:: Records shown

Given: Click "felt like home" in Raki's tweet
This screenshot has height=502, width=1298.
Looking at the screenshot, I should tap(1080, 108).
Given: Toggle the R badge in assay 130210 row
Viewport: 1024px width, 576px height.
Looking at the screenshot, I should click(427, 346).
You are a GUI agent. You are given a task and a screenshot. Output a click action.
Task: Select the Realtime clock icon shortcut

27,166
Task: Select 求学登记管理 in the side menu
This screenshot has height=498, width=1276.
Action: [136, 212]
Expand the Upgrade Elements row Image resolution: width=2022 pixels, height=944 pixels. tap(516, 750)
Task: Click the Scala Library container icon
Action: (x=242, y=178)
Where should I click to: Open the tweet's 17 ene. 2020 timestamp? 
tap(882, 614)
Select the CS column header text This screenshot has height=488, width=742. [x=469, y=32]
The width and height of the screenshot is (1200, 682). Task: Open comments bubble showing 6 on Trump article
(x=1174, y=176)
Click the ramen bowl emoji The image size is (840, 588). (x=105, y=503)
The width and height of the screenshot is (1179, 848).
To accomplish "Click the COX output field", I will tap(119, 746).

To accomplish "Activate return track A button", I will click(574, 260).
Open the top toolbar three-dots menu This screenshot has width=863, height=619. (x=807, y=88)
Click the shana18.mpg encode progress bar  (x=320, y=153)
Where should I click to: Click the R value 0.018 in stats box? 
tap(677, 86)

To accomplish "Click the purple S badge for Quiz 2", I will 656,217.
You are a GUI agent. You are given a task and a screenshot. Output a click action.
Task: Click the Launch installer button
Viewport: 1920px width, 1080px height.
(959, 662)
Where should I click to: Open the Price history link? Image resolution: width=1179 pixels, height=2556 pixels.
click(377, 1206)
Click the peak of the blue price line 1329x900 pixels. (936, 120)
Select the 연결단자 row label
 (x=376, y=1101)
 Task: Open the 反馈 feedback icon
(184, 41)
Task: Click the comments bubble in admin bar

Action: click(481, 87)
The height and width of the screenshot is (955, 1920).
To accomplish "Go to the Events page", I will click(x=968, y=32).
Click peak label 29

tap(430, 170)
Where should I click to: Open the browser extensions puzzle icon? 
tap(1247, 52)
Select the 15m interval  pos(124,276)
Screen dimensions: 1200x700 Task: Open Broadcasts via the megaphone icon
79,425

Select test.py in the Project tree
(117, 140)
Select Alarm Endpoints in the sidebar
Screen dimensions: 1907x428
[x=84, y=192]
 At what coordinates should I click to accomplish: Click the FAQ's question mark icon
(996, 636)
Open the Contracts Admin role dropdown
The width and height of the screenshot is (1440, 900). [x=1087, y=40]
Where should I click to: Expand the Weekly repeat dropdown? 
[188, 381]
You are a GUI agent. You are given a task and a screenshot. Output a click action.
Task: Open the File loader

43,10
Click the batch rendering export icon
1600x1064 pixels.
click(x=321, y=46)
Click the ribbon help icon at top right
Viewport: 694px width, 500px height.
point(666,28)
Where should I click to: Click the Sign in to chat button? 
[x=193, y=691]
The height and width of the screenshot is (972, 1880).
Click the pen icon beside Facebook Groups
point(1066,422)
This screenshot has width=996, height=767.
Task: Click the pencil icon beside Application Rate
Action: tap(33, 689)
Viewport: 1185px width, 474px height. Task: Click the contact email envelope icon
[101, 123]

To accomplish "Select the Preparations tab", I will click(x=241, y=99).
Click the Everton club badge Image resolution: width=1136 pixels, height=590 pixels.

::::

Exercise aim. Search the material above for the word "badge", and return each line that holds it.

Response to this exercise.
Given: Toggle the R badge in assay 130210 row
To accomplish "Click the purple S badge for Quiz 2", I will 656,217.
Click the Everton club badge Image resolution: width=1136 pixels, height=590 pixels.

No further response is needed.